> What this exercise asks:
1. Answer these questions about the forum thread on the American Opportunity Credit, one per line:
(a) How many years did the daughter take to finish her undergraduate degree?
(b) About what fraction of a full-time year's credits has she taken this year?
(c) Which chapter of IRS Publication 970 covers the American Opportunity Tax Credit?
2. Print everything in the American Opportunity Credit thread from "She has so far" down to "for any advice.", with no changes.

> Passage shown:
****************

# Question about American Opportunity Credit



## Carmonli (Jul 1, 2014)

Hi,

I'm actually asking on behalf of my daughter (who has to file her own return).

She is currently studying in a university in Israel. She has finished her undergraduate degree (in 3 years, as is customary here) and this year she has been taking make-up courses because she has changed fields for her graduate degree.

She has so far filed for and received 2 years of refunds for her tuition. She is asking if she can skip filing for the credit for 2014, and then request it again next year. I'm not getting a clear understanding of this from the IRS website. Can it be any 4 years, or do they have to be consecutive?

Also, she tells me that she was charged a full year's tuition for this year, even though she has only taken about 1/3 the number of credits for a full-time year (and it seems that you can only request the refund if you've taken 1/2 the number of credits). She expects that she will get a refund/credit for the tuition overpayment, and I don't know if that should affect her decision in this matter.

And yes, she has employment income and needs to file a tax return in any case.

Thanks for any advice.


----------



## BBCWatcher (Dec 28, 2012)

IRS Publication 970 ("Tax Benefits for Education") is a good place to get answers to questions like this one. Chapter 2 deals with the American Opportunity Tax Credit. There is no consecutive years requirement listed in that publication for the AOTC. However, there is a requirement that the student "has not completed the first four years of post-secondary education as of the beginning of the taxable year," so just be careful of that. That's not the same thing as obtaining a degree or graduating (the way that's written), and there doesn't appear to be a course load threshold in that part of the instructions either. But yes, it is possible to skip one (probably only one) tax year when a student is continuously enrolled and still take the full 4 non-consecutive AOTC years. It may also be possible to take the Lifetime Learning tax credit in lieu of the AOTC during that skipped year.


----------

****************

> Material provided:

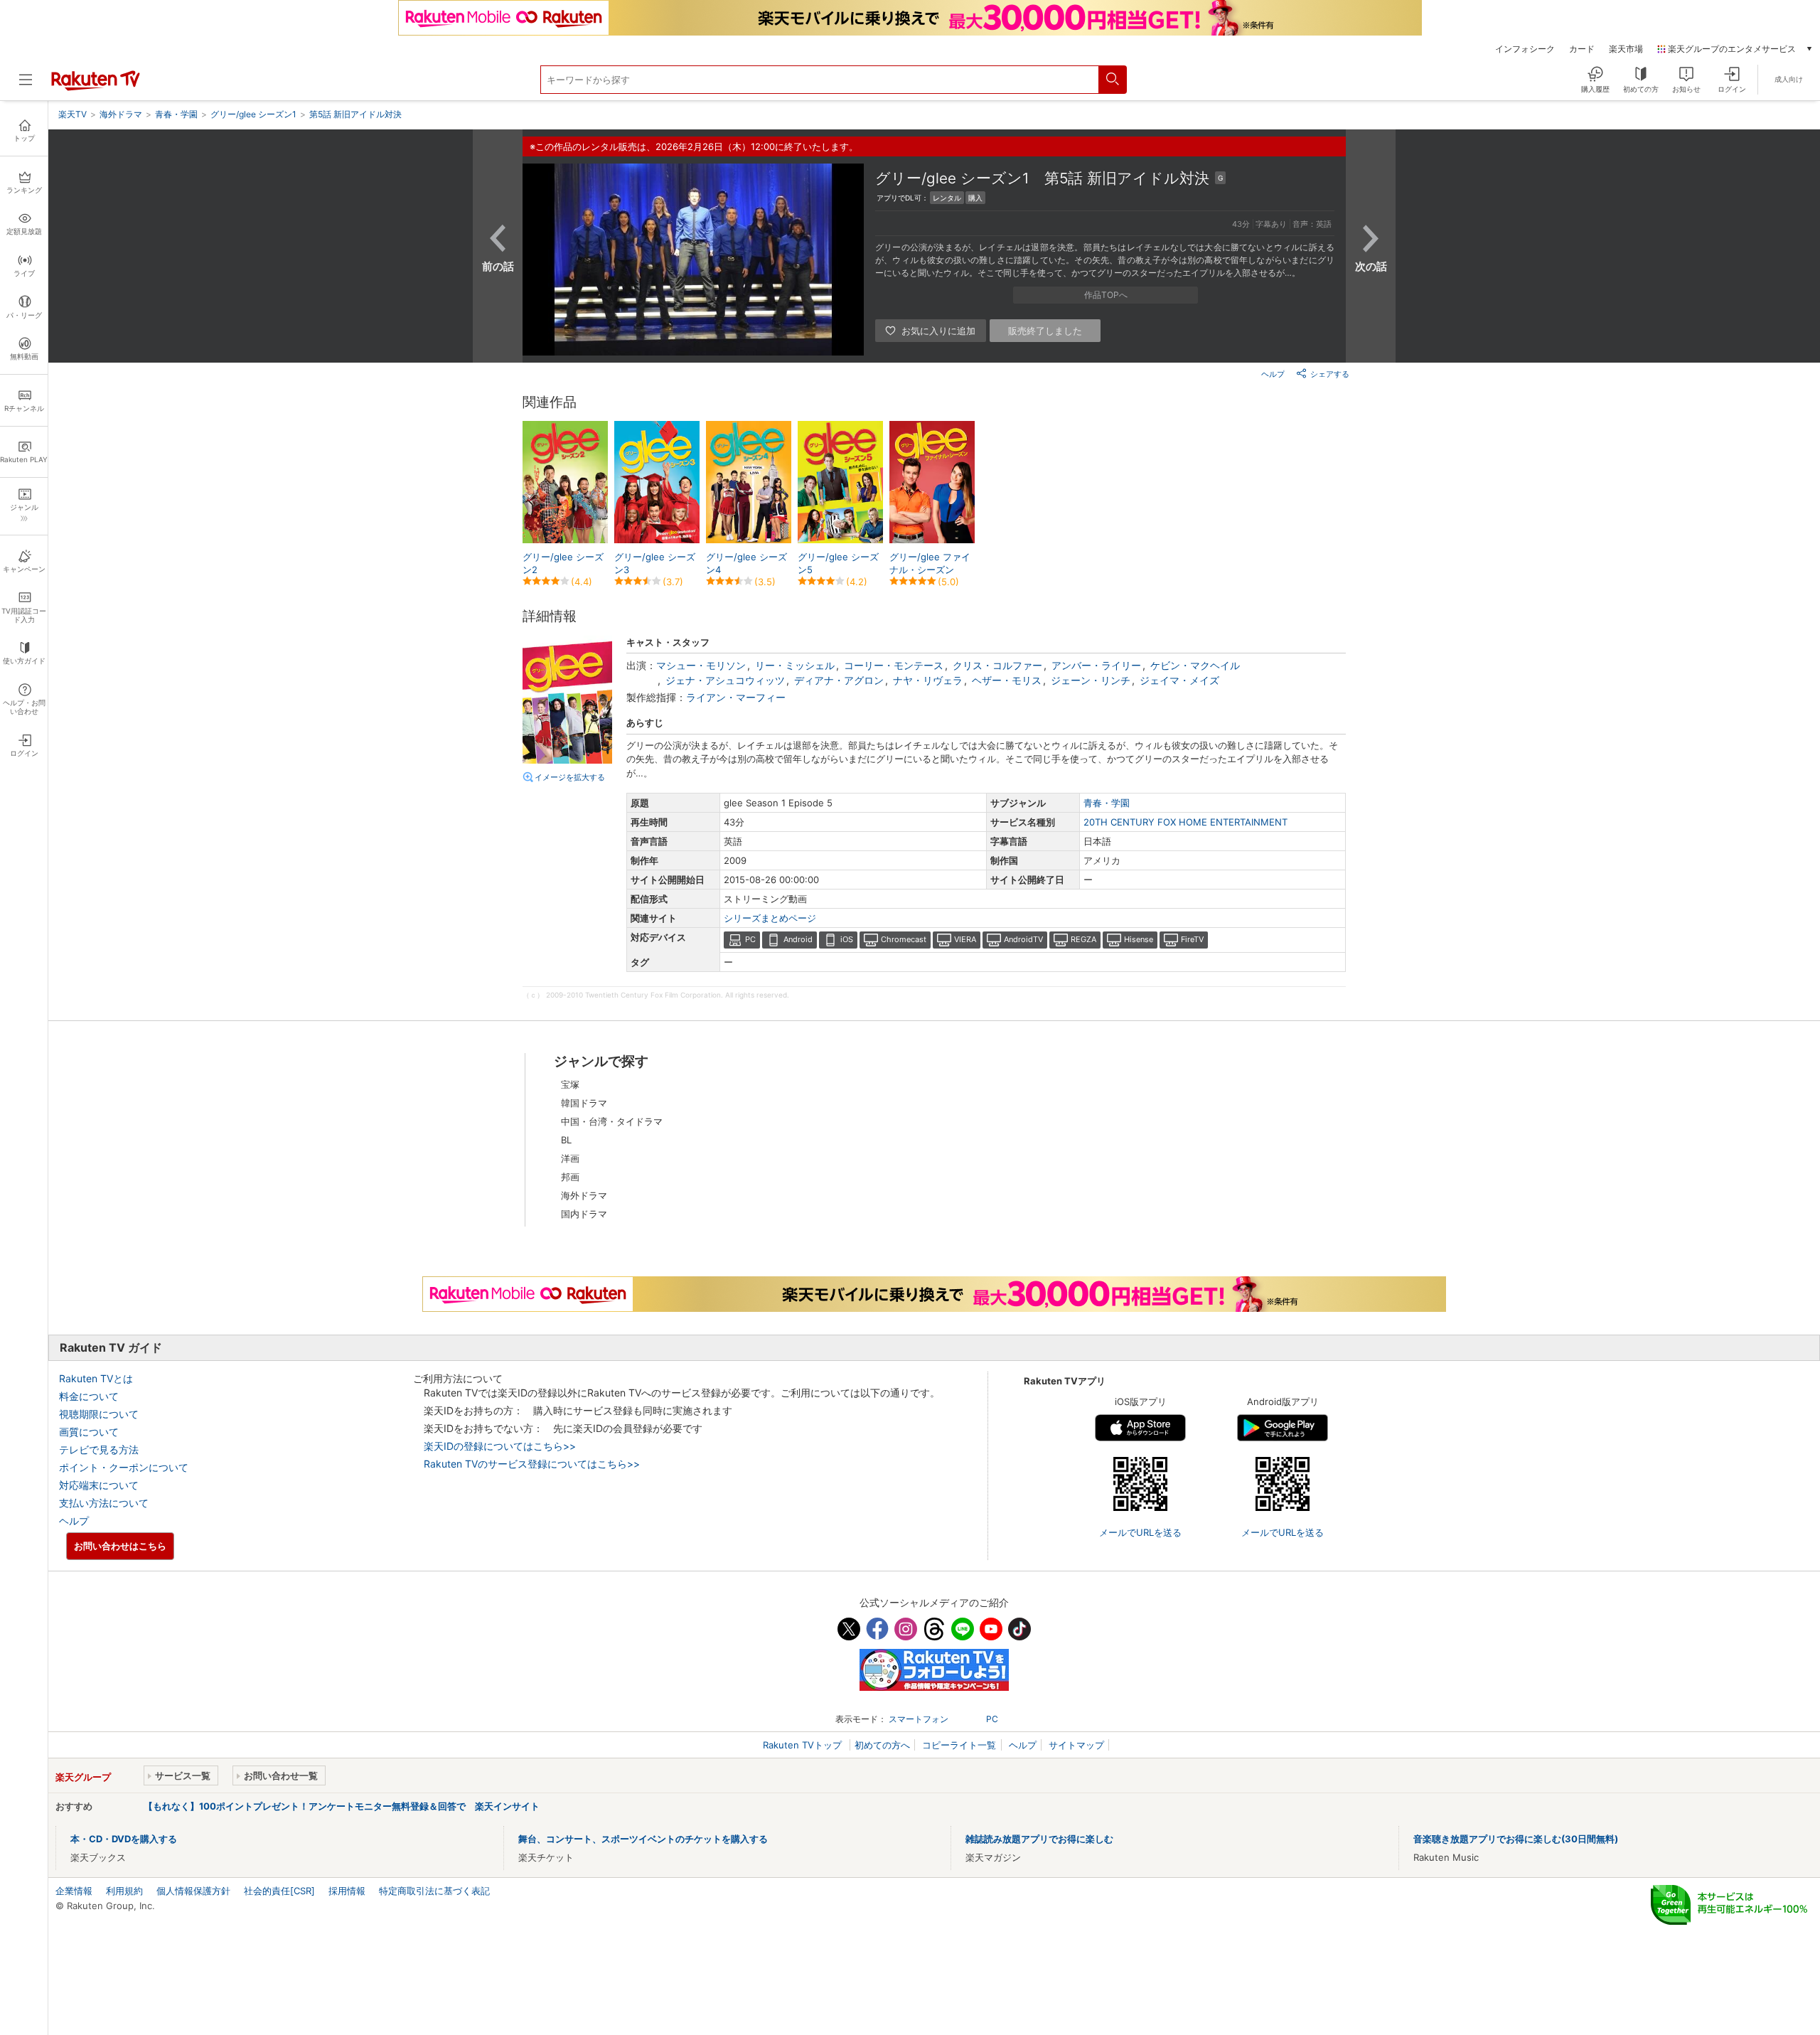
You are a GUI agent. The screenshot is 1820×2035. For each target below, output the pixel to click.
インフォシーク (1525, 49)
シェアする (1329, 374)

****************

> Answers given:
1.
(a) 3 years
(b) About 1/3
(c) Chapter 2

2.
She has so far filed for and received 2 years of refunds for her tuition. She is asking if she can skip filing for the credit for 2014, and then request it again next year. I'm not getting a clear understanding of this from the IRS website. Can it be any 4 years, or do they have to be consecutive?

Also, she tells me that she was charged a full year's tuition for this year, even though she has only taken about 1/3 the number of credits for a full-time year (and it seems that you can only request the refund if you've taken 1/2 the number of credits). She expects that she will get a refund/credit for the tuition overpayment, and I don't know if that should affect her decision in this matter.

And yes, she has employment income and needs to file a tax return in any case.

Thanks for any advice.